_PROBLEM:_ Pictures are to be dropped, and only the lines from the one containing "You are a computer-use agent." through the end of the data below are to be reproduced as written.

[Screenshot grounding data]
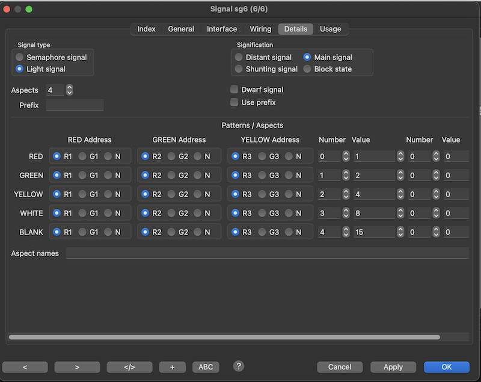Adjust RED row first Number stepper
The width and height of the screenshot is (481, 382).
pyautogui.click(x=346, y=156)
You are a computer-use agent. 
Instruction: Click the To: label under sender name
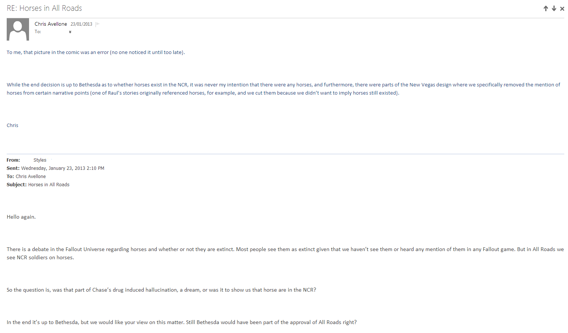pos(38,32)
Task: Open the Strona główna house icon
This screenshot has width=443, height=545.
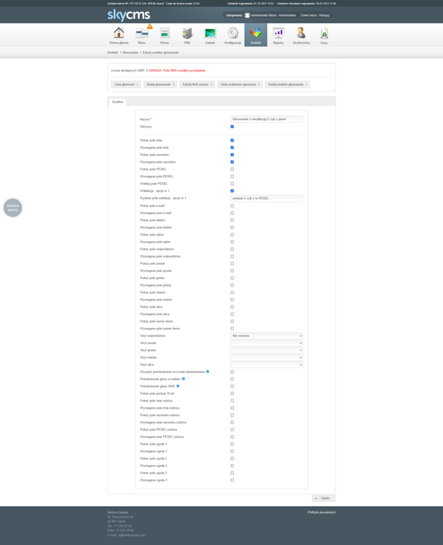Action: tap(119, 34)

_RESULT OF THE EXERCISE:_
You are a computer-use agent. 
Instruction: Click the To: label under sender name
pos(38,32)
Task: Open the Strona główna house icon
This screenshot has width=443, height=545.
Action: tap(119, 34)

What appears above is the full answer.